The Brit tabloid isn’t the only suitor of course, word is that Microsoft, Time, AOL owner Verizon and yes, even Google, are also in the mix. We’ll know more about who’s going to put the shine back on Yahoo – or who will bury it for good – on April 18th.
Still think self-driving cars are a distant dream? Ford disagrees. Evidence? How about this Ford Fusion hybrid going for a night drive – with the headlights lights turned off.
No, the test didn’t take place on public roads. The car drove around a Ford test track in the dead of night and since it was really dark, the onboard cameras that help guide the car during daytime tests were no help at all.

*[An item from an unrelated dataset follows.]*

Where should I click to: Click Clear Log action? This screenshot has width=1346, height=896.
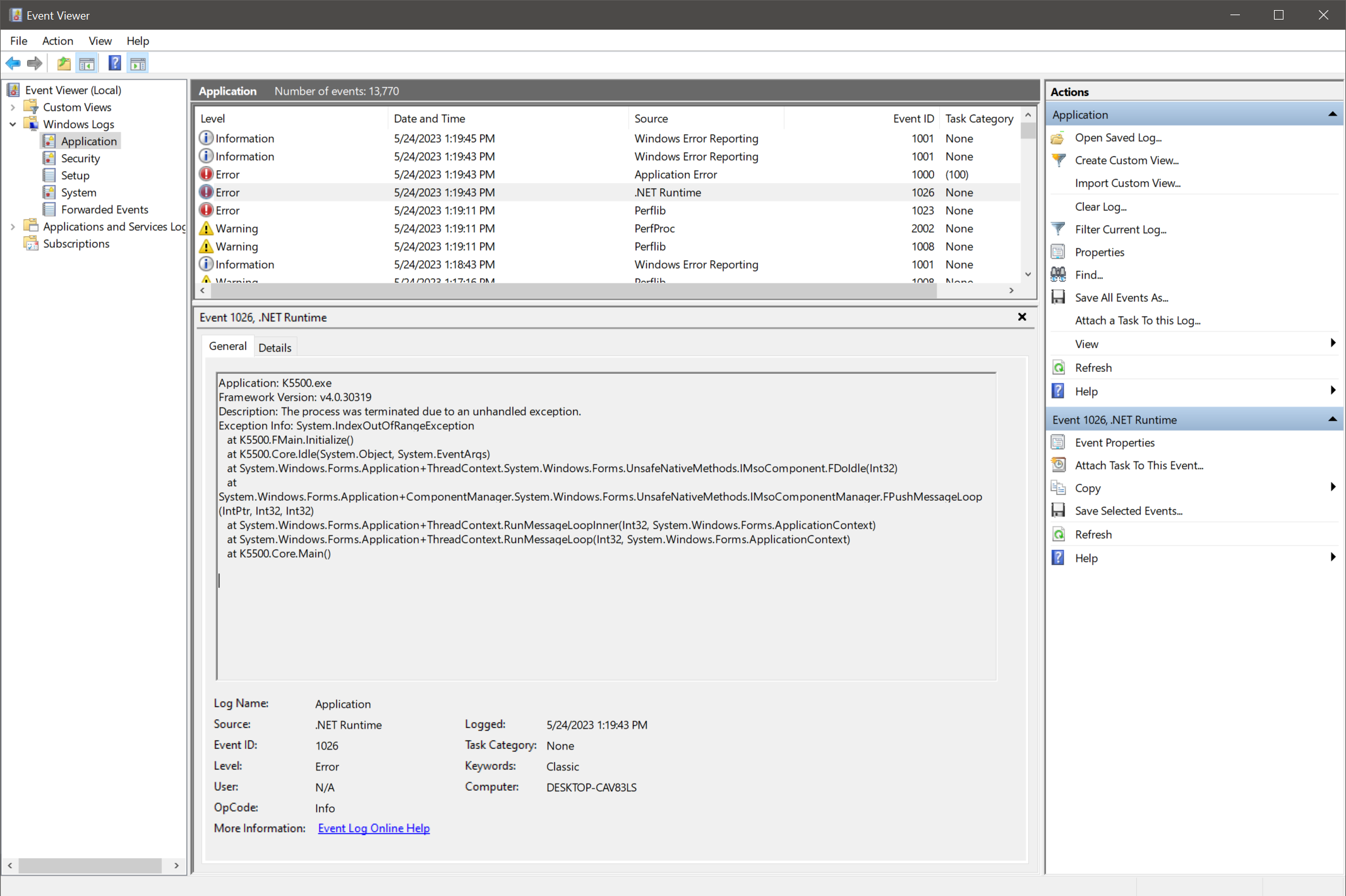[x=1100, y=206]
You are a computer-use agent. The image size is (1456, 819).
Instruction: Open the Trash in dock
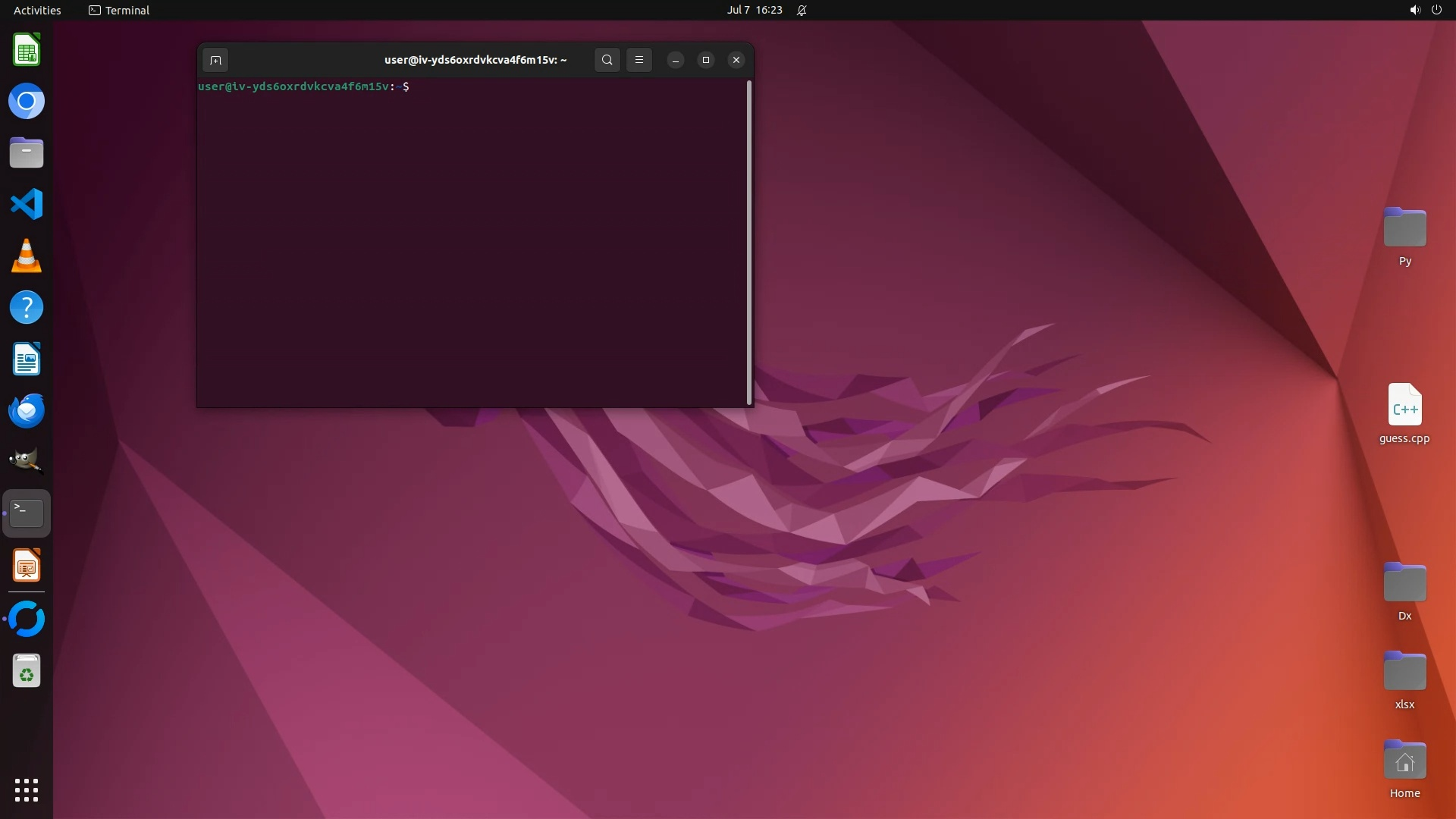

Instead, the car used it’s LIDAR laser guidance system – which pulses almost 3 million times per second – and some very detailed mapping software. Researchers along for the ride wore night vision gear to avoid mucking up the test.
How’d it do? Just great, according to Ford, which will expand their driverless test fleet from 10 to 30 cars this year. There’s also a rumor that Ford may team with Google and pool their research and resources to produce a commercial driverless car sooner than later, but so far, neither company has confirmed anything about that.
And if you thought self-driving cars we cutting edge, how about a self-driving ship? The U.S. Navy is testing just such a boat right now, and lucky for us, part of the testing is being done here in DT’s home town of Portland, Oregon. It’s called the Sea Hunter and it looks just like a sci-fi autonomous ship should – all pointy and really, really fast.
DT’s resident military expert, Rick Stella, got to go aboard and talk with the folks who built the Sea Hunter. The isn’t a drone ship, it’s autonomous. It’s sent to a certain area and performs its mission on its own – which is to look for submarines and mines – and reports in when it finds something. It can stay at sea for months at a time.
The 130-foot long trimaran was designed by military skunkworks DARPA, so you know there’s some top-secret stuff on the inside that, sadly, we couldn’t take pictures of.